Sennonché l'autrice forse si rende conto delle assurdità che scrive a precisa (anziché cancellare e rifare): "Le mie metafore sull'argomento sono pressoché infinite". Altroché se lo sono! Poche righe dopo infatti l'isola che sta per raggiungere le "sembra galleggiare su una distesa d'acqua senza temere il fuoco del vulcano mezzo addormentato né la potenza del vento che leviga il profilo delle rocce brune". Può sembrare e vuole essere una rappresentazione lirica, ma si sente la pesantezza, la melassa, l'implausibilità, la fatica di prendere il volo. C'è nell'autrice messinese la spinta ossessiva e spasmodica ad evocare suggestioni, suscitare sospiri, creare quadri icastici di cui non c'è in realtà alcun bisogno, così come non serve al racconto l'acceso ed eccessivo profondismo che costituisce il gravame della scrittura femminile in opposizione al carico che pesa sui modi della scrittura maschile, ovvero il moralismo: e a ragione opera tale diversità, il profondismo riguardando i sentimenti, quindi la coscienza, il moralismo attenendo all'etica, e cioè alla condotta sociale. 
Introspezione dunque contro realtà. Il tema del nostos declinato nel senso di una riappropriazione del proprio passato da dove elicere i lati rimasti oscuri è pure di Nadia Terranova, anche lei messinese della diaspora e contaminata dal gusto per l'iperbole. In Addio fantasmi, romanzo curiosamente omologo nella fabula iniziale a Lena e la tempesta, anche quanto alla prima persona narrante, fortissimo appare il sussiego autobiografico intinto nella vena intimistica. Non manca la marca distintiva della metafora corriva e sopra le righe. Basti questo passaggio: "Non esisteva una casa che avrei più chiamato nostra, quell'etichetta si era staccata quando ero andata via e negli anni successivi ne avevo ripulito la memoria con accurata violenza". L'ossimorica violenza accurata si riferisce alla... memoria dell'etichetta. Il deficit principale nell'uso di metafore così ardite è sempre, in queste autrici, nel mancato rispetto del senso interno della metafora, giacché di una etichetta che si stacchi non si può invero ripulire la memoria, tantomeno con una violenza meticolosa. Ma tant'è. 
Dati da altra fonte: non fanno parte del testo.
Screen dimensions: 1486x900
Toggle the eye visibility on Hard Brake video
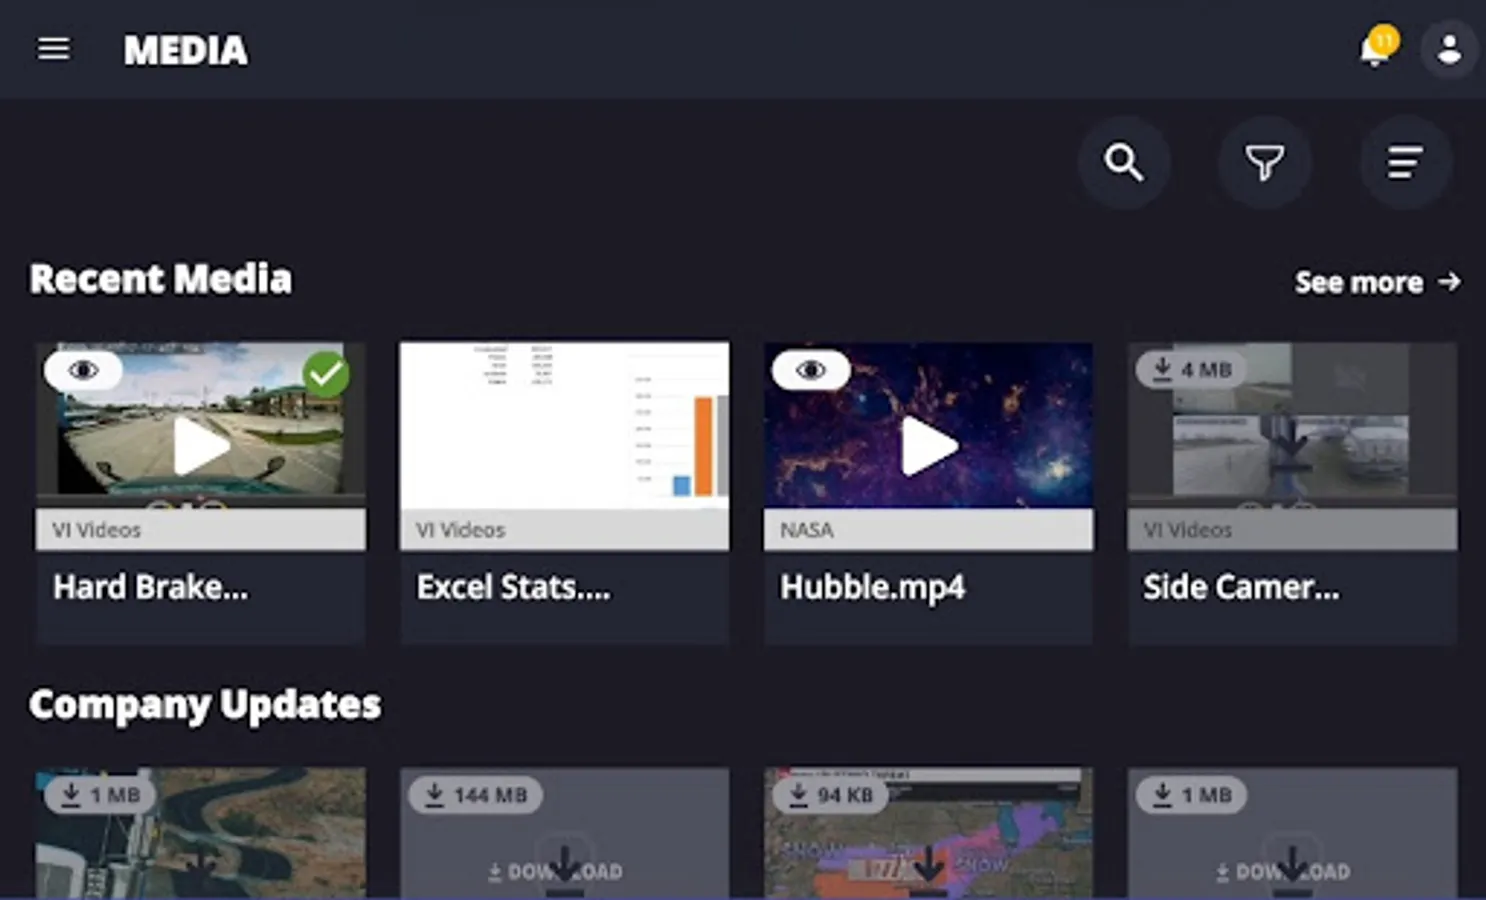point(83,369)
Anche nella Terranova agisce un richiamo al minimalismo e insieme con esso alla descrizione dell'inessenziale e dell'accidentale, dei gesti più che dei fatti, una tentazione alla rimemorazione, che è connaturata nelle altre autrici di questa ultima stagione. Non poche volte, per questa via, si finisce nell'anacoluto e nella vuotaggine. Ecco un esempio: "Tutto quello che cercavamo riuscivamo a darcelo in un tempo minimo che non si allargava mai, dopo il quale ripristinavano la nostra irriducibilità, quell'estraneità che era stata anche la nostra regola dell'attrazione". Tale tecnica descrittiva - estremamente difficile da trovare in un autore: forse solo in Andrea De Carlo e in misura ben minore in Bevilacqua - è il signum individuationis, l'elemento paradigmatico di una condizione generale che è quella della letteratura femminile, una letteratura dei punti neri, dello scavo psicologico portato alla notomizzazione dell'anima, in sé inconcludente nel tentativo di elevare a stati generali aspetti particolari di nessuna importanza, quegli stessi che già Aristotele raccomandava nella Poetica di evitare nel comporre una tragedia. 
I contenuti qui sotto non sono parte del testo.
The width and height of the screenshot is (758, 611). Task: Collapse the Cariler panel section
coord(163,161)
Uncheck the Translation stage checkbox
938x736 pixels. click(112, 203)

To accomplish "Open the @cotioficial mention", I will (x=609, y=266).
In accidentalità abbonda soprattutto Cristina Cassar Scalia che nei suoi gialli seriali di ispirazione decisamente camilleriana, non tanto per l'uso moderato del dialetto (che però è dei soli personaggi e non dell'autrice) quanto per la costruzione della trama ad incastro, indulge a descrivere facezie per fare colore, ma il suo linguaggio nulla concede al barocchismo, alla tentazione della similitudine, per modo che più che agli stati d'animo lei presta interesse ai caratteri, quanto più definiti, come le ha insegnato la lettura attenta di Camilleri. Sicché la sua è una narrativa al femminile per via della funzione regolatrice della diegesi che svolge la protagonista, vicequestore aggiunto Vanina Guarrasi, il cui punto di vista detta il passo alle altre figure mercé trovate, battute di spirito, considerazioni che sono proprie di una donna in verità un po' petulante. 
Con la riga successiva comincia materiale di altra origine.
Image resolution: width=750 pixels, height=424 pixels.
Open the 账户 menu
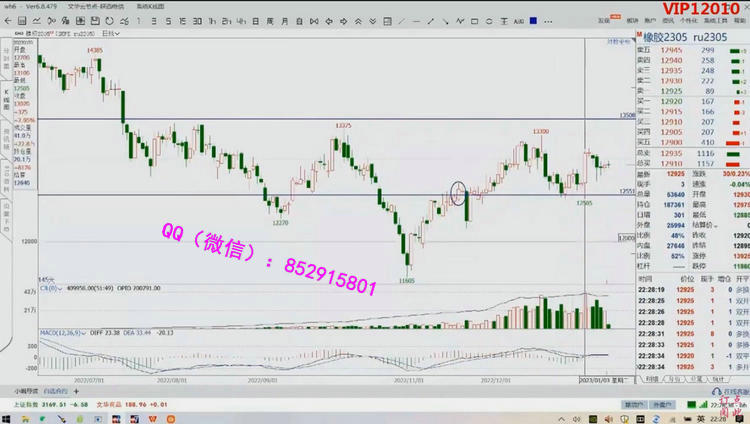(650, 19)
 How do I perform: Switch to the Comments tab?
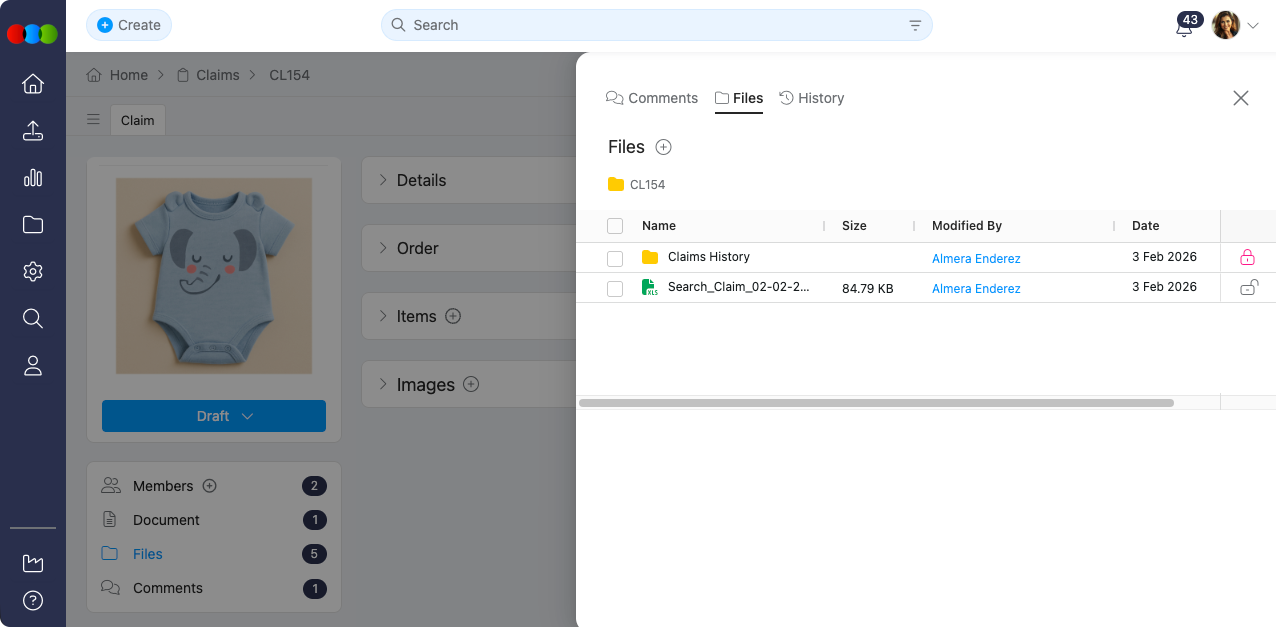(x=652, y=98)
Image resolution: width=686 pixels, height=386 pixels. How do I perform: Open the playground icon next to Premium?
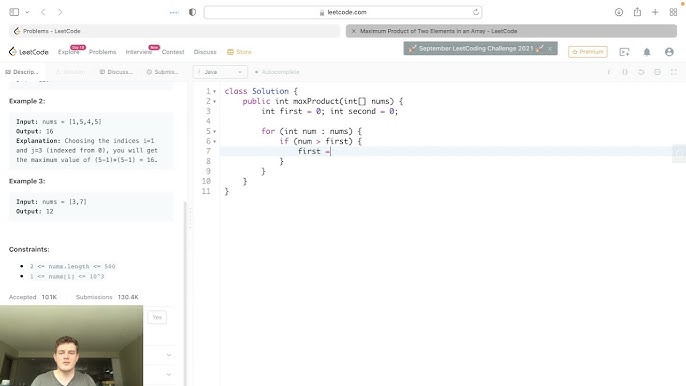pos(624,52)
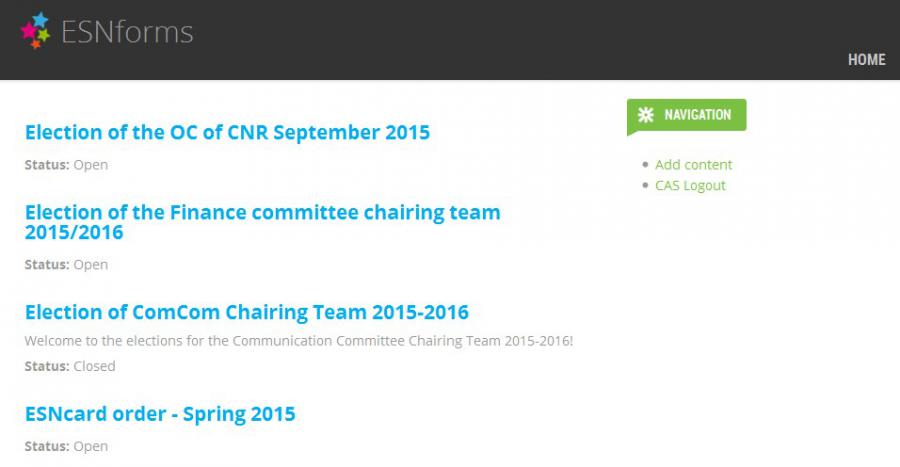Log out via CAS Logout link
Screen dimensions: 900x467
click(690, 185)
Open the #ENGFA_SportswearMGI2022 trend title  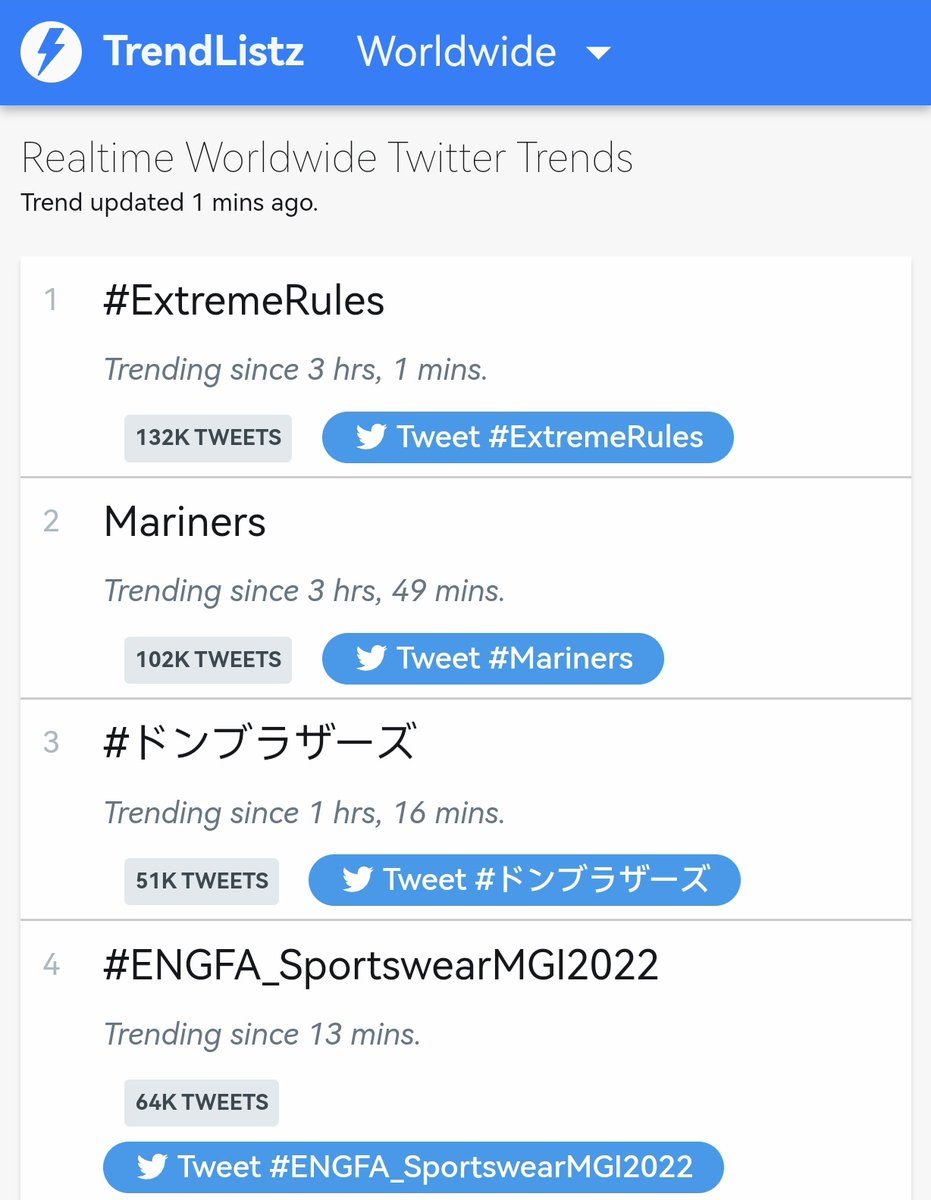click(x=381, y=966)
Torna invece al fraseggio esornativo fino all'eccipiente Stefania Auci, autrice di I leoni di Sicilia, il principale merito del quale romanzo, per spiegarne il subitaneo successo, è proprio l'oggetto, rappresentato dal mito inesausto della famiglia Florio, come pure dall'invalente interesse del pubblico femminile per le grandi saghe. Anche in lei si ritrovano espressioni, per stare alle sole prime pagine, che rasentano l'insensato come "Il tempo si polverizza in milioni di istanti" oppure "La tensione si sta liquefacendo in una sorta di spossatezza lasciando il posto a sensazioni fisiche" o ancora "Il ricordo di sua madre è una folata di vento nella notte", "Bagnara è prigioniera di un tempo sospeso", "L'alba trafigge il buio attraverso le fessure della porta. Una luce dorata, che parla di un autunno incombente". Il virtuosismo anche nella Auci è piaggeria, retaggio di una letteratura ottocentesca alla Luigi Gualteri o alla de Montépin che è arrivata fino a noi nella versione femminile, un cascame che fa pensare come oggi il romanzo di successo sia quello figlio di Angiola Maria, il libro sentimentale che le figlie del principe di Salina amano leggere la sera a voce alta tra profondi sospiri di struggimento. 
Tuttavia siano salutate con sommo gaudio queste nuove autrici siciliane che rilanciano la letteratura isolana alla testa di quella nazionale. Con l'auspicio però che questa letteratura dell'ombelico non diventi mainstream e non siamo costretti a leggere romanzi flaccidi e lacrimosi come due secoli fa. Il rischio è di tornare a D'Annunzio, accompagnati per mano dalle sue donne ancelle e vestali. La Sicilia, che ha sempre fatto da officina e laboratorio alle lettere italiane, stavolta stia attenta a non reiterare il fomite. Una buona dose di narrativa maschile, in tempi che si sono lasciati alle spalle il novecentismo e il postmoderno scegliendo la strada del realismo e della post-verità, è quanto mai augurabile: a cominciare dalla Sicilia dove Camilleri non può essere lasciato solo.